Attachment, spreading, and matrix formation by human gingival fibroblasts on porous-structured titanium alloy and calcium polyphosphate substrates.

Abstract

Porous calcium polyphosphate (CPP) structures represent promising resorbable implant systems that can promote anchorage to connective tissues. Previous studies focused on chondrocyte interactions with CPP, but there are limited data on interactions of soft connective tissue cells with these materials. We studied attachment, spreading, and matrix formation by human gingival fibroblasts when cultured on amorphous and crystalline CPP. Comparison with porous Ti6Al4V substrates of similar volume percent, porosity, and pore size distribution provided evaluations of fibroblast interactions with rapid, moderate, and nonbiodegradable systems, respectively. Cells were incubated on substrates in medium containing ascorbic acid and evaluated at 3, 24, 48, 72, and 96 h after plating.
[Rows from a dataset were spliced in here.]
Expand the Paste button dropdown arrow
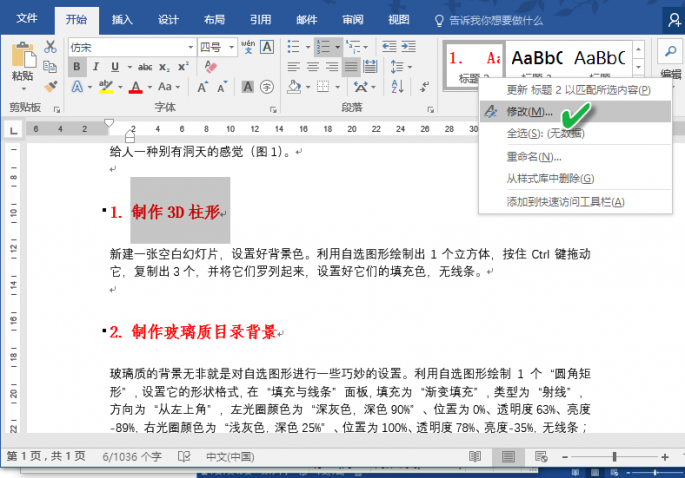 [22, 87]
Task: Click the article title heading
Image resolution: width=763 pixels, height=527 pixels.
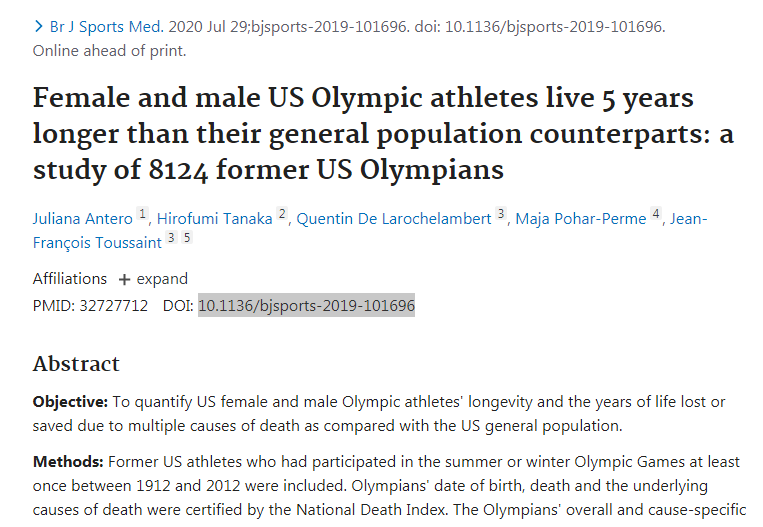Action: pos(383,135)
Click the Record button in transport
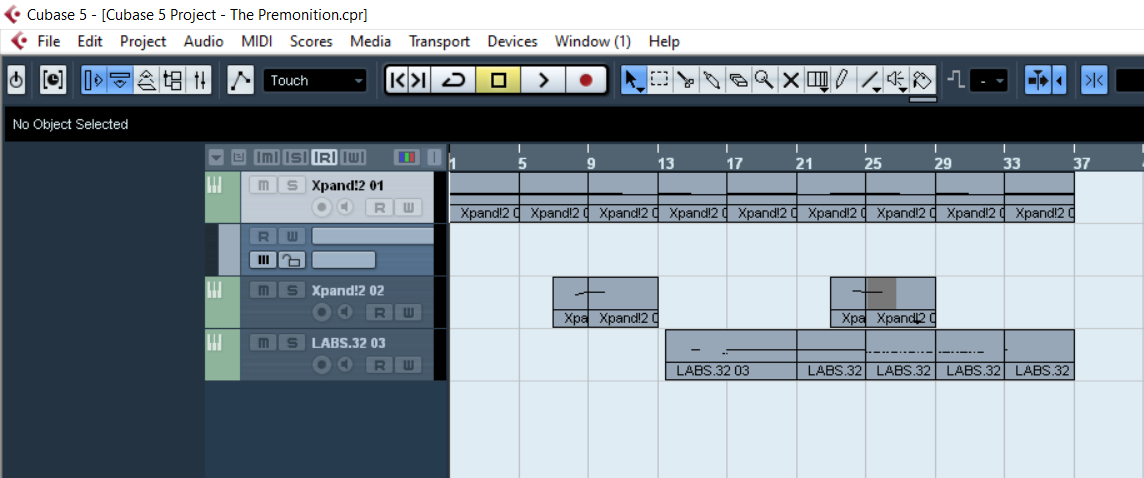1144x478 pixels. point(586,80)
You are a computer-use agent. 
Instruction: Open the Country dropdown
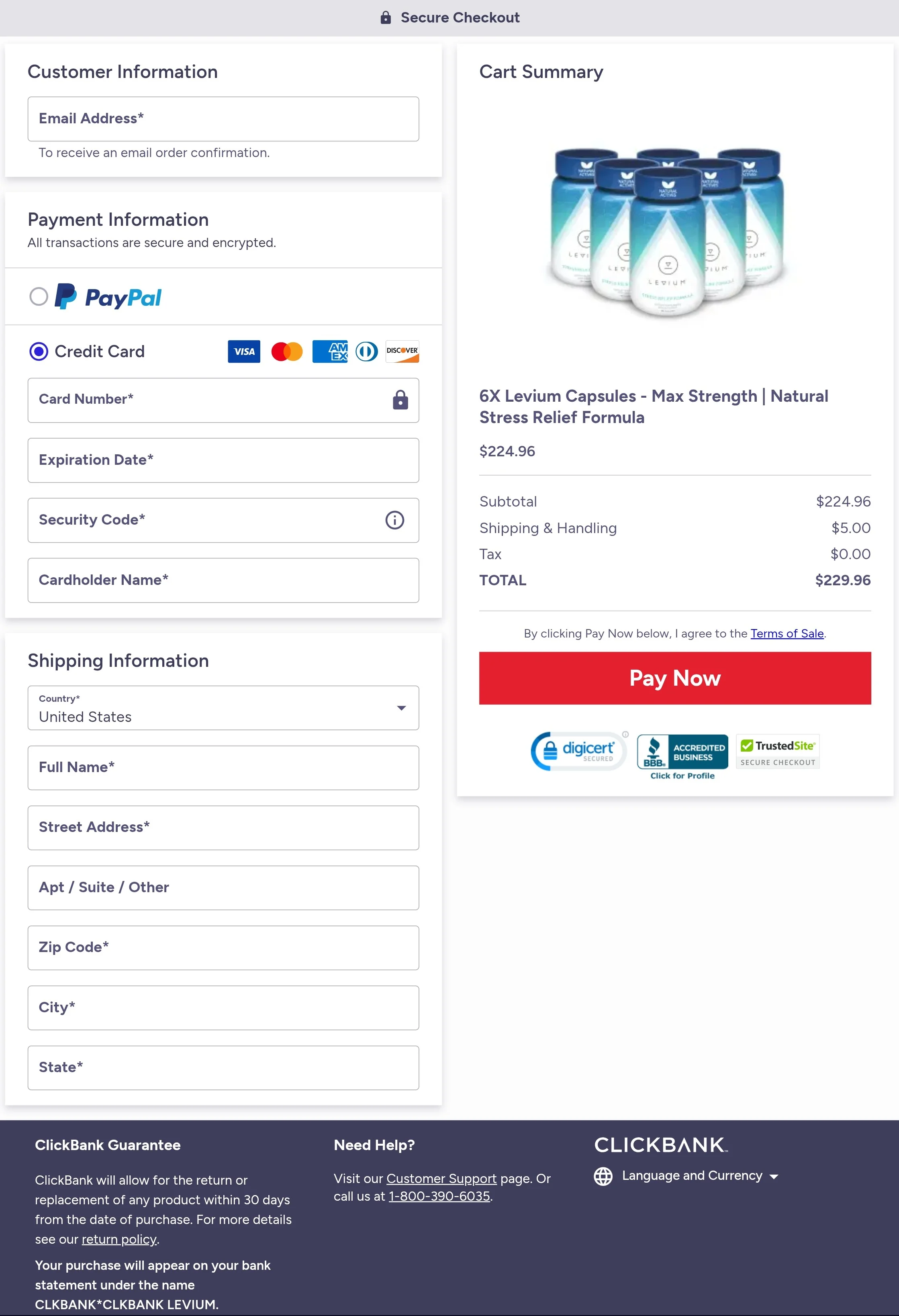pyautogui.click(x=223, y=708)
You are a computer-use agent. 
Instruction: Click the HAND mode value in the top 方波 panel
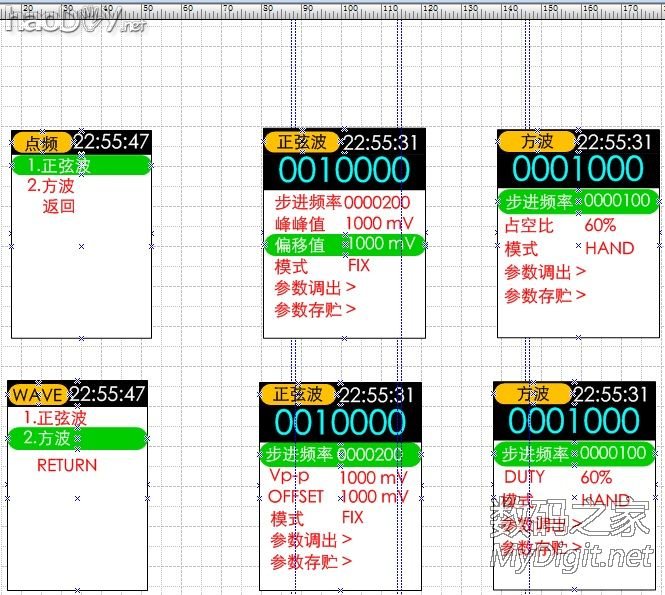[x=609, y=248]
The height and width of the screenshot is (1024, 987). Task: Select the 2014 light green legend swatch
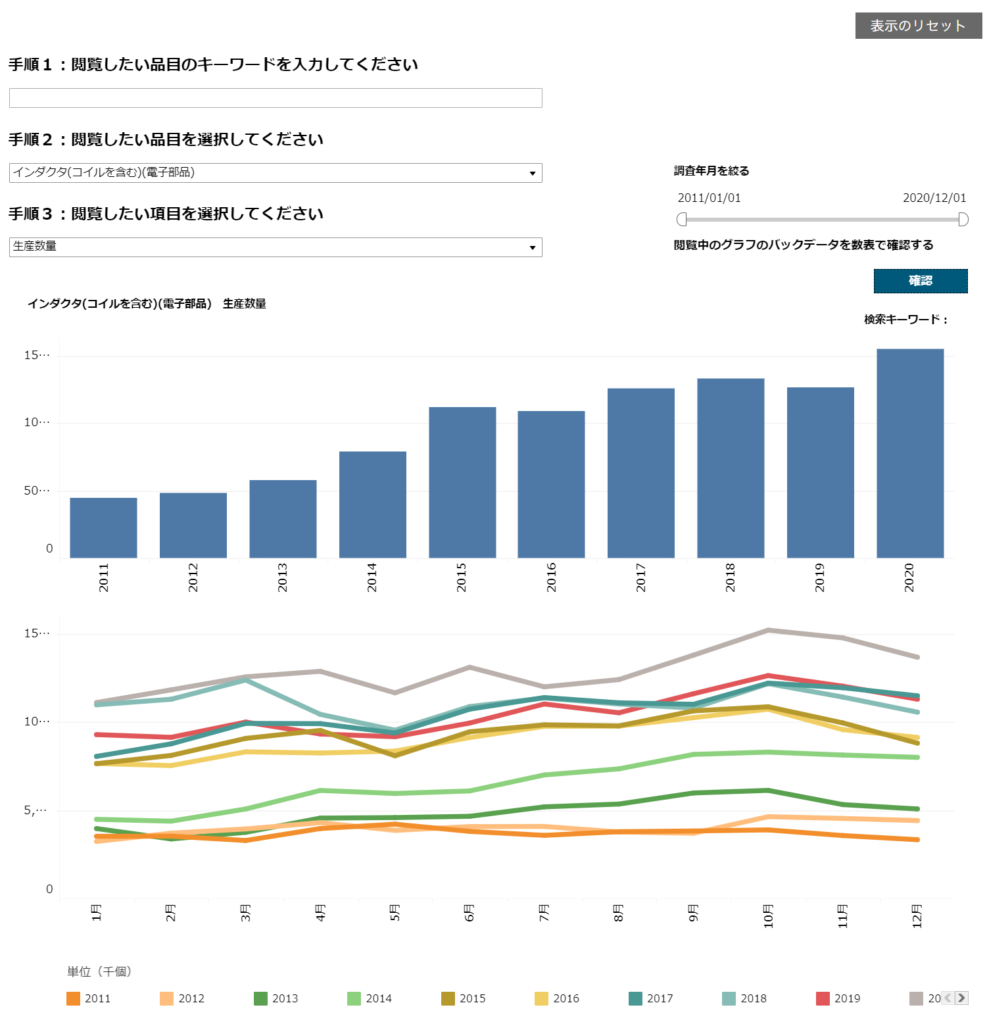(354, 999)
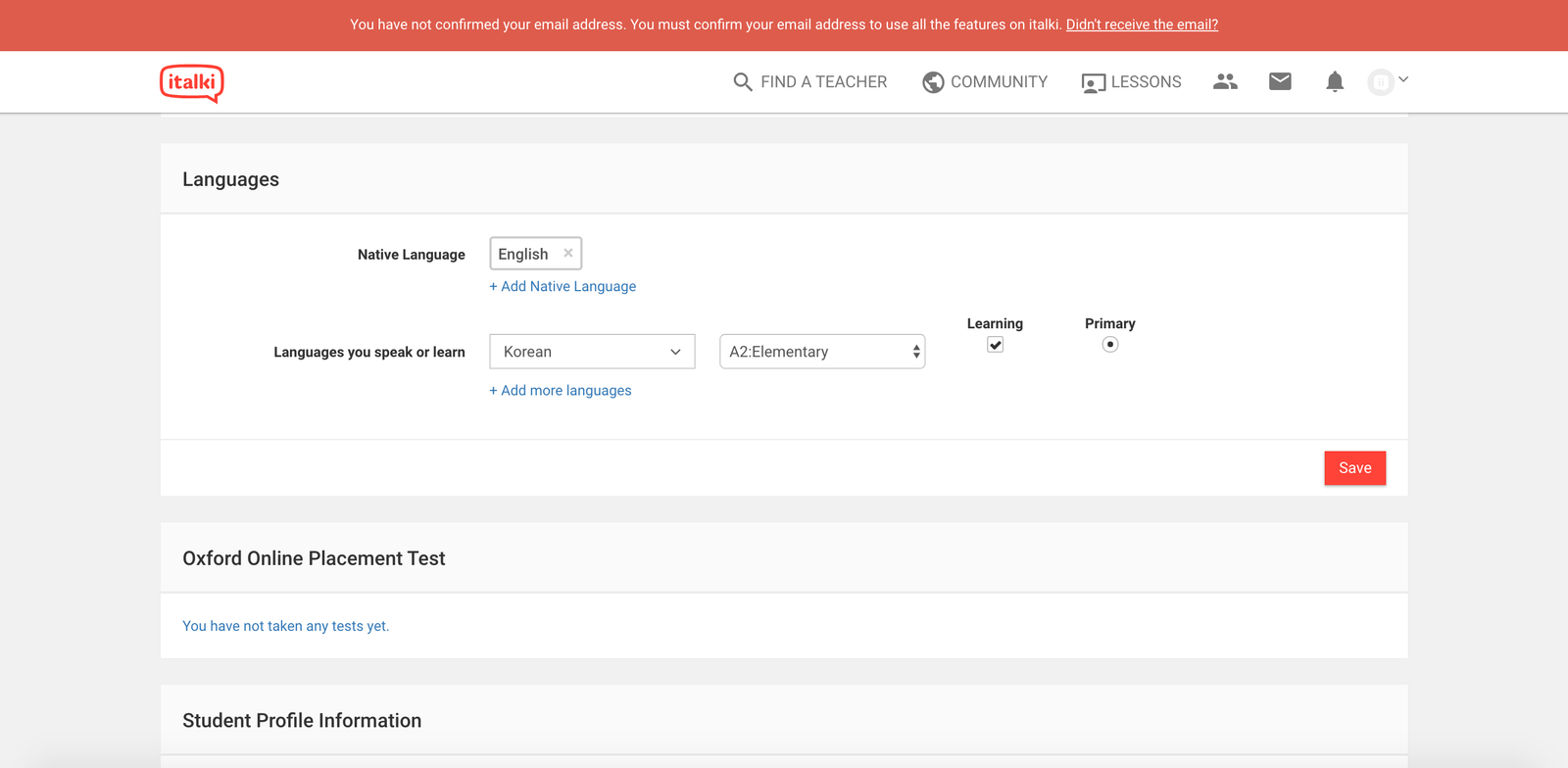Go to Find a Teacher
The height and width of the screenshot is (768, 1568).
(x=823, y=82)
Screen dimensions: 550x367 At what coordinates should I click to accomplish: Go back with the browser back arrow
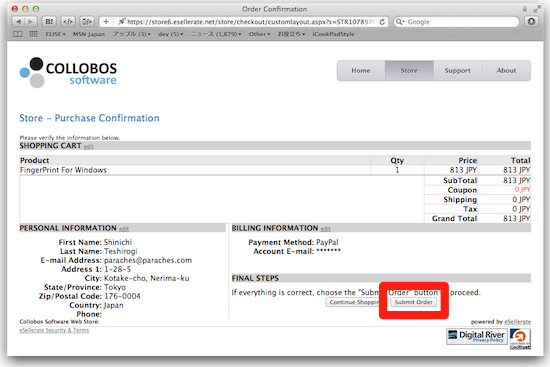pos(19,22)
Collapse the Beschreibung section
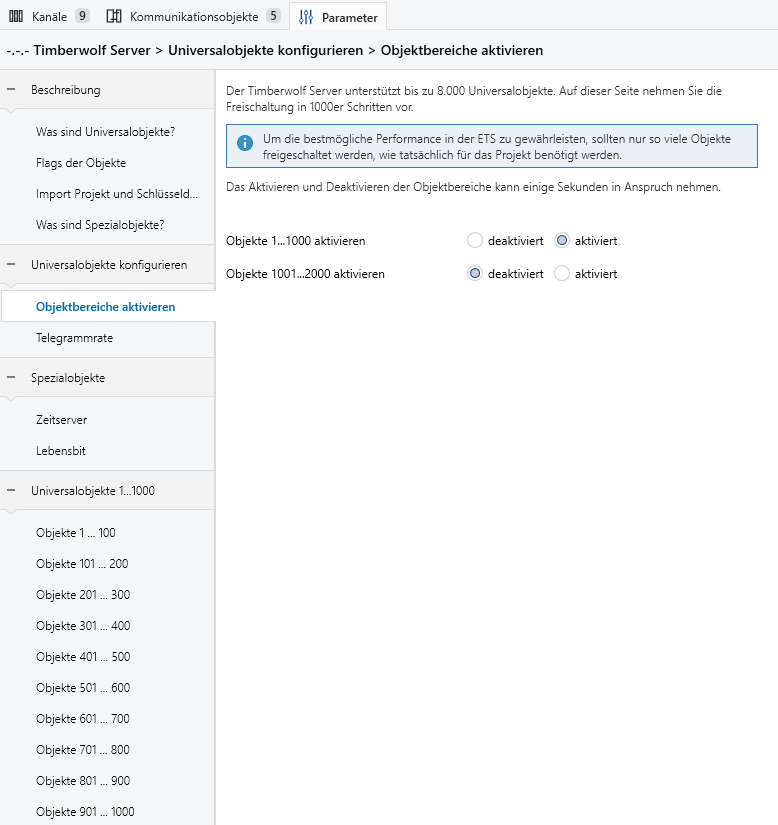 [11, 89]
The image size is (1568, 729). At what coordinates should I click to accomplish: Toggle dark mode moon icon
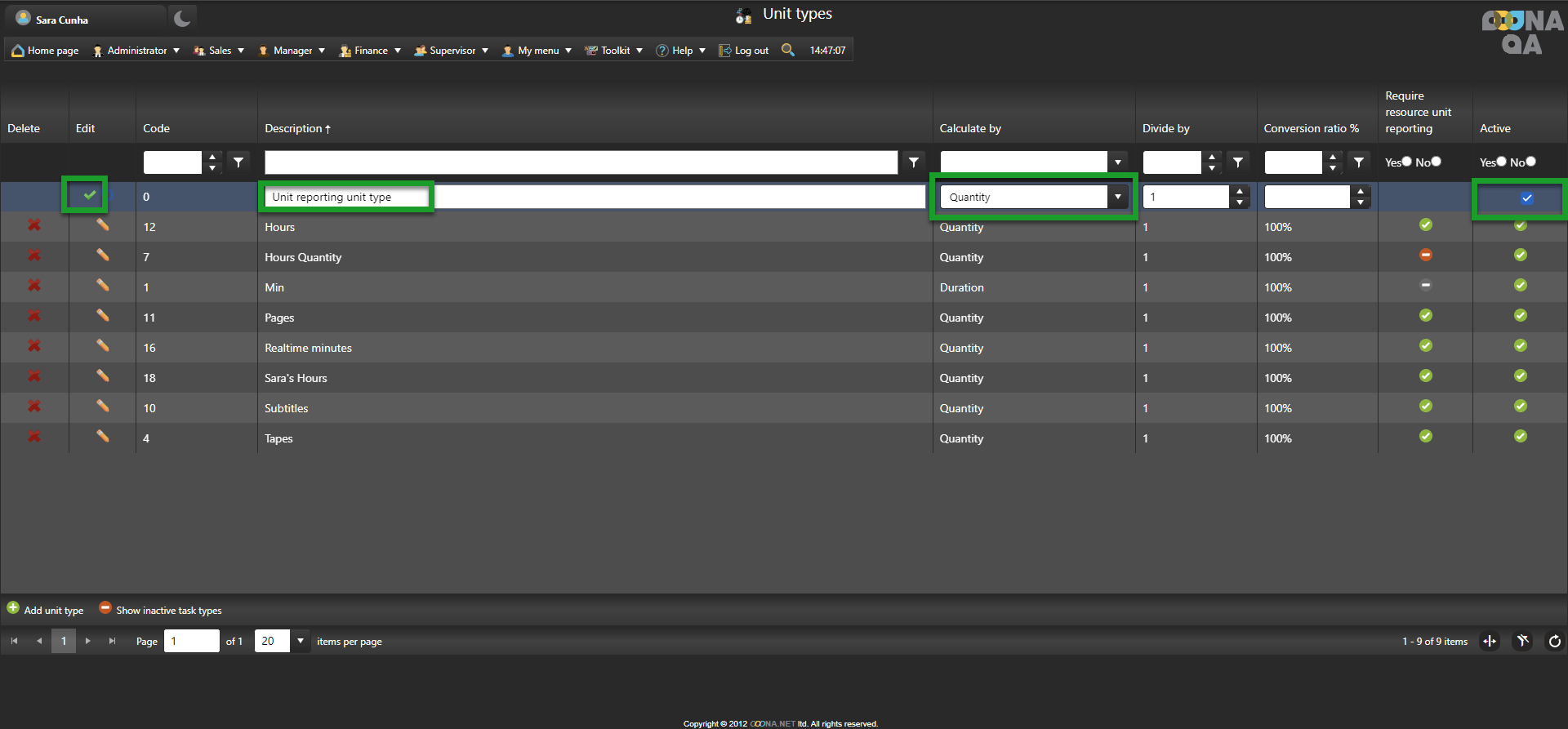coord(182,19)
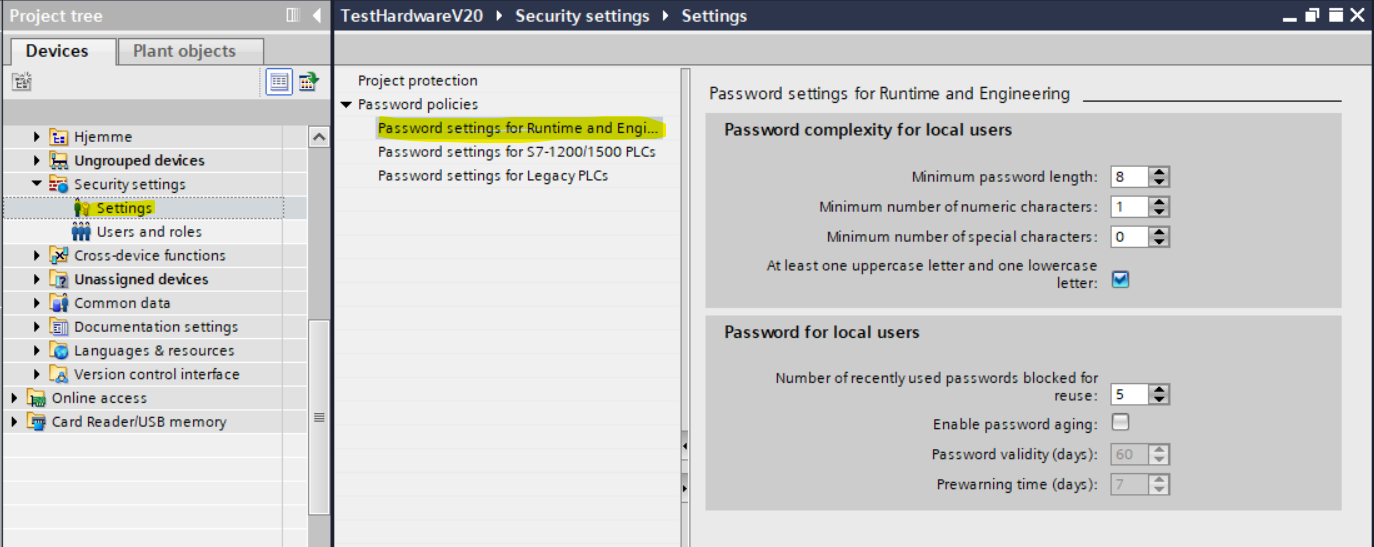
Task: Click the Common data folder icon
Action: [x=59, y=303]
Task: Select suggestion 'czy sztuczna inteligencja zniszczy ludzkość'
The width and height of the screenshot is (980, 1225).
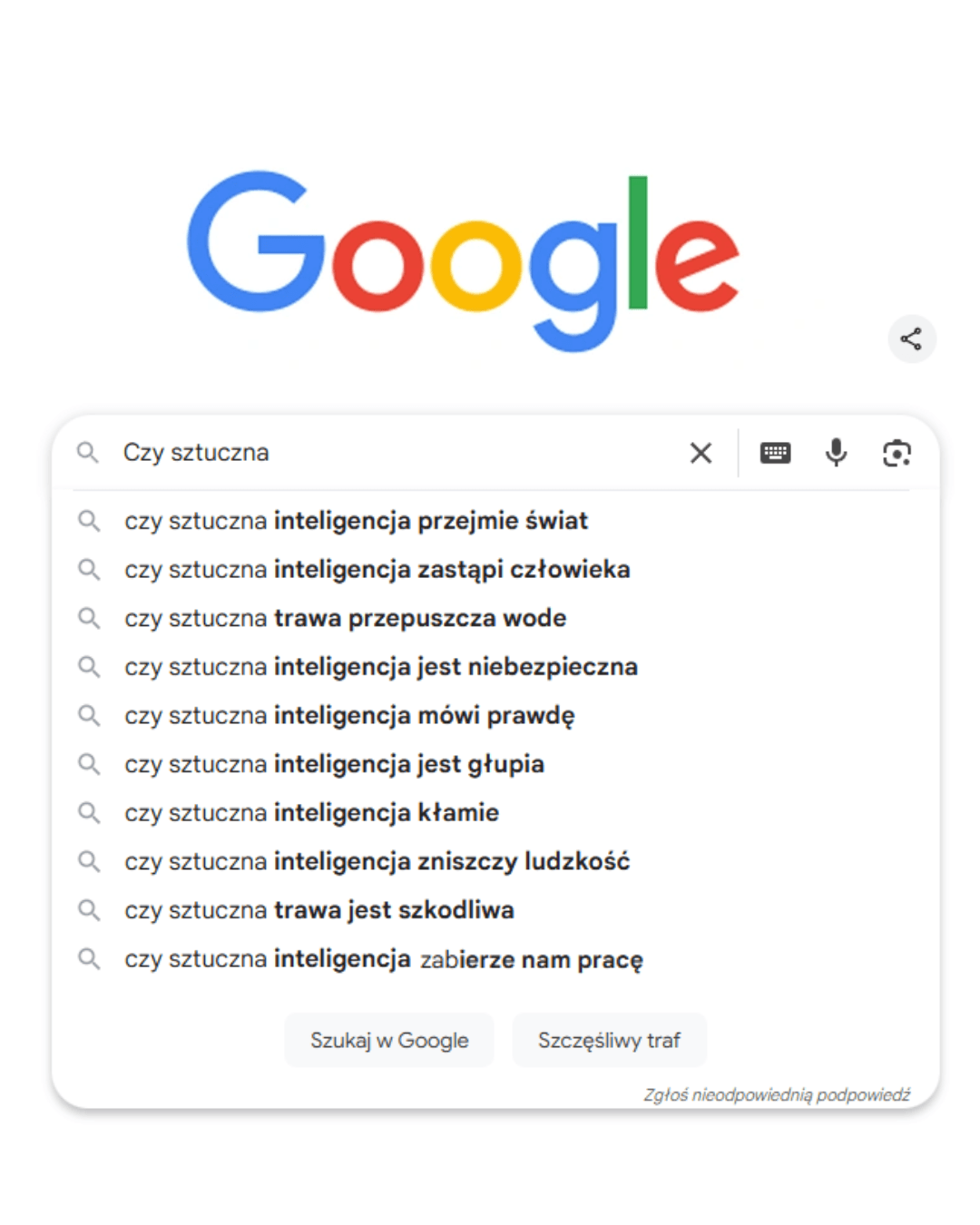Action: 379,861
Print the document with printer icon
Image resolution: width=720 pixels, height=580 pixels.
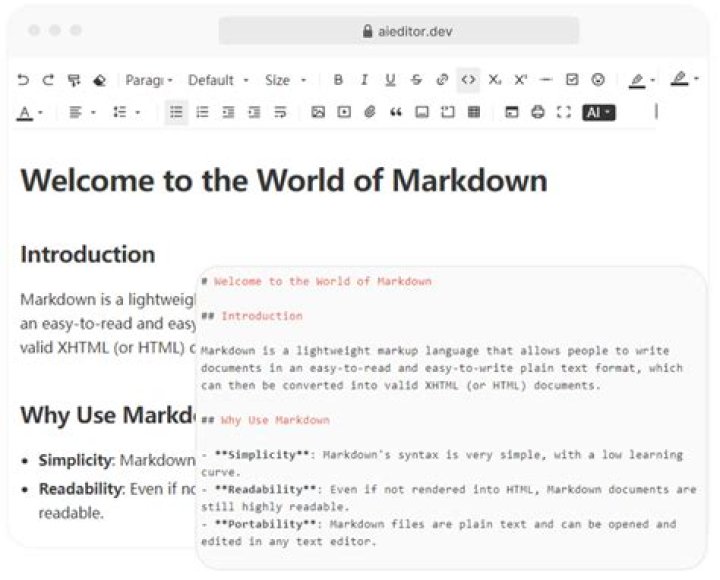538,113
Attached cell counts, cytoplasmic actin filament area, and immunostained extracellular type 1 collagen or fibronectin were quantified by morphometric analyses using epifluorescence microscopy. Cell morphology and substrate interactions were evaluated by scanning electron microscopy. Spreading, attachment, and matrix production were similar for both CPP substrates. In contrast, titanium alloy substrates exhibited threefold more attachment and twofold more spreading than CPP substrates. The area per cell of immunostained extracellular collagen and fibronectin was similar for the three different substrates. The results indicate that the crystallinity and, hence, degradation rate of CPP substrates does not substantially affect the interactions of fibroblasts with CPP materials but that compared with titanium alloy substrates, spreading and attachment are inhibited.